→ **Stored rows**:
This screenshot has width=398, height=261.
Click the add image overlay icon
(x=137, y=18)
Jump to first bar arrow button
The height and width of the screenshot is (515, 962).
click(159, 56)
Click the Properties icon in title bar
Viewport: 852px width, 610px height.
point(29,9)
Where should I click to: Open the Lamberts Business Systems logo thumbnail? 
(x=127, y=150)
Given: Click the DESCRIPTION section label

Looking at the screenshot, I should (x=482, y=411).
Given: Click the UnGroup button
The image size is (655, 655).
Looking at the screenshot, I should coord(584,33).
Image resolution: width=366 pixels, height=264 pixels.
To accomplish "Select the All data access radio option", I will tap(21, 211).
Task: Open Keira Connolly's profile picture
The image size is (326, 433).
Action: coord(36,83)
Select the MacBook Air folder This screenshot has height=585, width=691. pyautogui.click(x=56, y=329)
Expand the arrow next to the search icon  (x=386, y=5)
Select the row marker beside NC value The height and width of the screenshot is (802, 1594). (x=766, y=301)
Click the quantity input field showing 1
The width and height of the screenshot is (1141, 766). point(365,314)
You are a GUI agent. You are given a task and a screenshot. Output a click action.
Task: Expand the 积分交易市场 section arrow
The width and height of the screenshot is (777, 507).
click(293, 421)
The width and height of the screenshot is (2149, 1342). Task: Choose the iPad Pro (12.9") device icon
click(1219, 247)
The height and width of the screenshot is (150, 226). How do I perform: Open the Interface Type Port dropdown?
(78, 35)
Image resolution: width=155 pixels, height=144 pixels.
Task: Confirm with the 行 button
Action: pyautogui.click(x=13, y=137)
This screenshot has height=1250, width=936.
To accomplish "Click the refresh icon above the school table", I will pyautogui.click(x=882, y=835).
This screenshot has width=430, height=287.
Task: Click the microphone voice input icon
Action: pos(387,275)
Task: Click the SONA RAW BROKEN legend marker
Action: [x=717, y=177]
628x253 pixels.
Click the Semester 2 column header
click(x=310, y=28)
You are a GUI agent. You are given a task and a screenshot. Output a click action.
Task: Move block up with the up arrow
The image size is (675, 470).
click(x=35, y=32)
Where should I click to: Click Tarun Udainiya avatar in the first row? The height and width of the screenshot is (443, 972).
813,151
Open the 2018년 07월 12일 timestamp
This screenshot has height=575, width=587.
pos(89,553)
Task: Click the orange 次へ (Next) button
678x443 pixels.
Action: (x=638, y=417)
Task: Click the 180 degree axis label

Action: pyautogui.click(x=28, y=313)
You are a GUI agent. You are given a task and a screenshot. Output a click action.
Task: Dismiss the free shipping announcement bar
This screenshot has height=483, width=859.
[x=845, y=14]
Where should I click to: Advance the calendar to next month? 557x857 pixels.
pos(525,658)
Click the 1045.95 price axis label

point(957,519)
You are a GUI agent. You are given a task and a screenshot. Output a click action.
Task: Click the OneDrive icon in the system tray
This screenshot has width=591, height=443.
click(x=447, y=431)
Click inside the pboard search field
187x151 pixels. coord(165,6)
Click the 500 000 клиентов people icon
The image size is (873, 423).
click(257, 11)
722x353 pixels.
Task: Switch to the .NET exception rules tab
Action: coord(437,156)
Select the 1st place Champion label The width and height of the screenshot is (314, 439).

→ **Task to complete**: Reproduce every line above verbatim, in the same order.

→ **Task output**:
This screenshot has width=398, height=261.
Click the add image overlay icon
(x=137, y=18)
Jump to first bar arrow button
The height and width of the screenshot is (515, 962).
click(159, 56)
Click the Properties icon in title bar
Viewport: 852px width, 610px height.
point(29,9)
Where should I click to: Open the Lamberts Business Systems logo thumbnail? 
(x=127, y=150)
Given: Click the DESCRIPTION section label

Looking at the screenshot, I should (x=482, y=411).
Given: Click the UnGroup button
The image size is (655, 655).
Looking at the screenshot, I should coord(584,33).
Image resolution: width=366 pixels, height=264 pixels.
To accomplish "Select the All data access radio option", I will tap(21, 211).
Task: Open Keira Connolly's profile picture
The image size is (326, 433).
Action: coord(36,83)
Select the MacBook Air folder This screenshot has height=585, width=691. pyautogui.click(x=56, y=329)
Expand the arrow next to the search icon  (x=386, y=5)
Select the row marker beside NC value The height and width of the screenshot is (802, 1594). (x=766, y=301)
Click the quantity input field showing 1
The width and height of the screenshot is (1141, 766). point(365,314)
You are a GUI agent. You are given a task and a screenshot. Output a click action.
Task: Expand the 积分交易市场 section arrow
The width and height of the screenshot is (777, 507).
click(293, 421)
The width and height of the screenshot is (2149, 1342). Task: Choose the iPad Pro (12.9") device icon
click(1219, 247)
The height and width of the screenshot is (150, 226). How do I perform: Open the Interface Type Port dropdown?
(78, 35)
Image resolution: width=155 pixels, height=144 pixels.
Task: Confirm with the 行 button
Action: pyautogui.click(x=13, y=137)
This screenshot has height=1250, width=936.
To accomplish "Click the refresh icon above the school table", I will pyautogui.click(x=882, y=835).
This screenshot has width=430, height=287.
Task: Click the microphone voice input icon
Action: pos(387,275)
Task: Click the SONA RAW BROKEN legend marker
Action: [x=717, y=177]
628x253 pixels.
Click the Semester 2 column header
click(x=310, y=28)
You are a GUI agent. You are given a task and a screenshot. Output a click action.
Task: Move block up with the up arrow
The image size is (675, 470).
click(x=35, y=32)
Where should I click to: Click Tarun Udainiya avatar in the first row? The height and width of the screenshot is (443, 972).
813,151
Open the 2018년 07월 12일 timestamp
This screenshot has height=575, width=587.
pos(89,553)
Task: Click the orange 次へ (Next) button
678x443 pixels.
Action: (x=638, y=417)
Task: Click the 180 degree axis label

Action: pyautogui.click(x=28, y=313)
You are a GUI agent. You are given a task and a screenshot. Output a click action.
Task: Dismiss the free shipping announcement bar
This screenshot has height=483, width=859.
[x=845, y=14]
Where should I click to: Advance the calendar to next month? 557x857 pixels.
pos(525,658)
Click the 1045.95 price axis label

point(957,519)
You are a GUI agent. You are given a task and a screenshot. Output a click action.
Task: Click the OneDrive icon in the system tray
This screenshot has width=591, height=443.
click(x=447, y=431)
Click inside the pboard search field
187x151 pixels. coord(165,6)
Click the 500 000 клиентов people icon
The image size is (873, 423).
click(257, 11)
722x353 pixels.
Task: Switch to the .NET exception rules tab
Action: coord(437,156)
Select the 1st place Champion label The width and height of the screenshot is (314, 439).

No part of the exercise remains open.